Macavy frowned. “Maybe we should try again without Midas. Even four of us makes 100.6%. That should be plenty of odds to get it done.”
Dessa shook her head. “I just don’t know if math is worthy of this much trust,” she said.
But they went ahead anyway--Blanche, Zork, Ed and Macavy. Then everyone waited.
“Oh plorx!” swore Zorklotron. “I’m getting really hungry!”
“It wasn’t me,” cried Macavy. “I’m nuts for Veggipellets! In fact, I considered disguising myself as a Minni Pak of Veggipellets once, but I couldn’t quite get the logo right.”
Blanche sighed. “I don’t get it,” she said.
“Well, odds are funny things,” said Edward. “You know, if you have a one-in-four chance to win on a single turn, you have that chance each time. I mean, the fourth time the odds are still one-in-four, not 100%. So it’s possible we just need to keep trying.”
Iridessa let out her most piercing squeal, the one that made them all cringe even though squeals are normally not a big deal among guinea pigs. “Oh I hate math!” she cried. “I don’t even know what you just said!”
Blanche gave her a comforting face nudge. “It’s okay, Dessa,” she said soothingly. “Some of us are good at math, and others at magic.”
The second the words left her mouth she heard herself and looked around at the others. The boys were all biting their lips to keep themselves silent.
“Well,” Blanche told them, “What’s you guys’s success rate at granting wishes?”
“Touché,” said Edward.
Zorklotron spoke up. “Ed’s probably right. We’ve just been remarkably unlucky, is all. If we keep trying, it’s bound to work eventually.”
“Should I wish this time?” asked Midas. “I swear corn is the furthest thing from my mind.”
“Sure,” said Zork.
So the five of them wished again.
“This is lame,” said Macavy. “We might as well go foraging, I’m starving.’
Blanche sighed. “I guess. Maybe there are some potato schnivels under the stove…I think the humans had hash browns last night.”
So they hopped down from the fake potted plant…all but Midas and Iridessa.

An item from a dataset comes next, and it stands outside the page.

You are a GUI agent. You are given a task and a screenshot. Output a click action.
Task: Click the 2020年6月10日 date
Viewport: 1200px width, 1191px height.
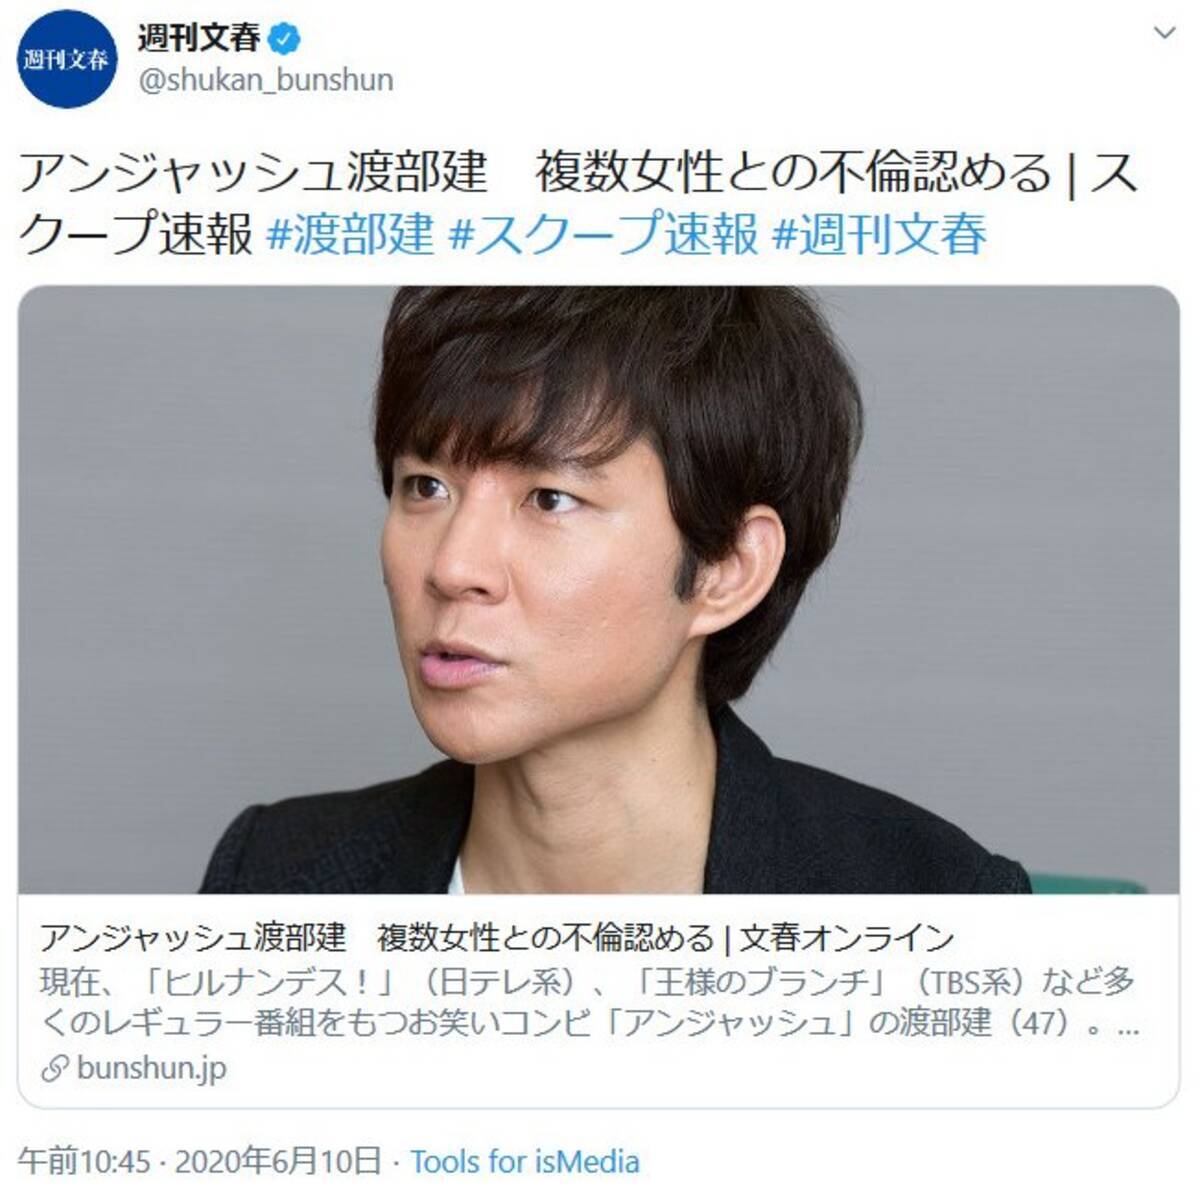click(x=278, y=1162)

The guineacorn’s face hung down, even though you’d think that was impossible considering how low a cavy’s face is in the first place.

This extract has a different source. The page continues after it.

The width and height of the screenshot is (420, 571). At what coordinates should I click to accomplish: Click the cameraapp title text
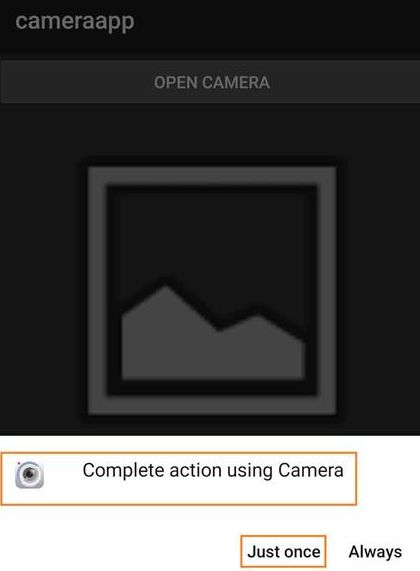coord(75,22)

“It’s okay, Dessa,” said Midas to his dejected friend. “I still believe in you.”
He approached her, gently put a paw on her horn, and closed his eyes. After a moment he opened them again.
A huge pile of corn!
“Sweet!” the two exclaimed in unison.
Iridessa beamed at Midas. “My friend, you must have the golden touch!” she told him.
“Makes sense,” he replied.
And Iridessa yelled “GUYS COME BACK!” at the top of her tiny lungs, followed by a squeal so piercing, Midas wished his arms were long enough to cover his ears.